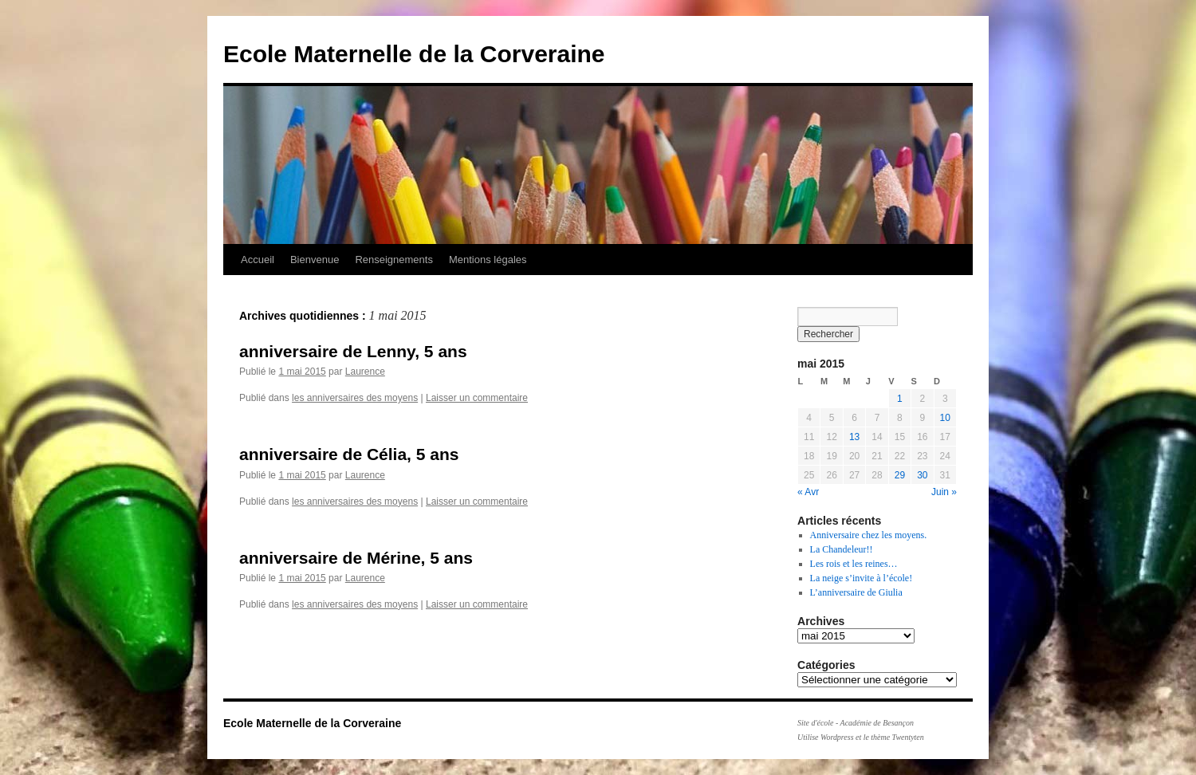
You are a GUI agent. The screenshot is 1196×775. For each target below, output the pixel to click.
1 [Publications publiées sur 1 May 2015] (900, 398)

* * *

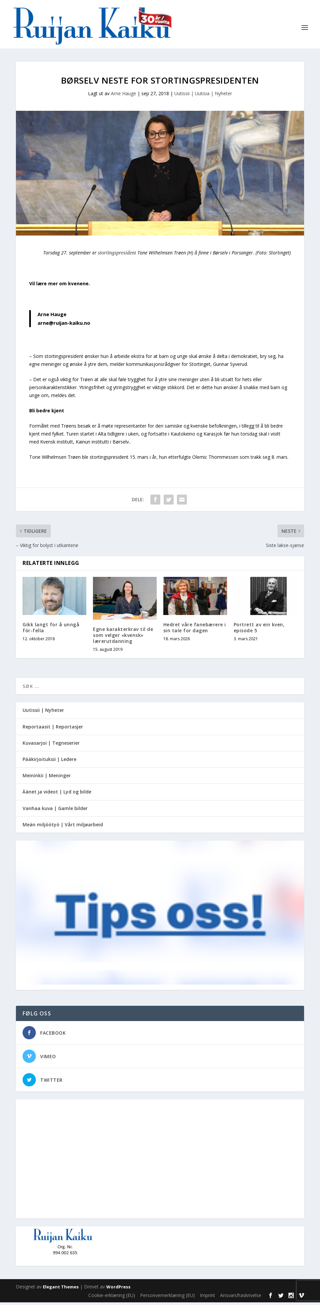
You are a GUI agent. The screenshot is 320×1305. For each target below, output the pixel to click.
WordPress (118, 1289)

...

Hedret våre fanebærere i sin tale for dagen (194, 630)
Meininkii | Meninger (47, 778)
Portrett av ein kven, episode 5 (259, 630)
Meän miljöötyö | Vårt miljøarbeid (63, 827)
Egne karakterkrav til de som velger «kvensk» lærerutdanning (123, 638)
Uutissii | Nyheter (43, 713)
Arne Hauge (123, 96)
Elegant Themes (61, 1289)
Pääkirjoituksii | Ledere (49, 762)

WHAT IS ASKED | Reproduce everything in the listing from the line containing "You are a GUI agent. The screenshot is 1196×775." down to the line containing "1 [Publications publiées", requests included. Multiply each coordinate in the answers by 2.35 and round it to a whole number, rounding halves up.

RESULT OF THE EXERCISE |
You are a GUI agent. The screenshot is 1196×775. For each target below, output the pixel to click.
1 [Publications publiées sur 1 May 2015] (2115, 935)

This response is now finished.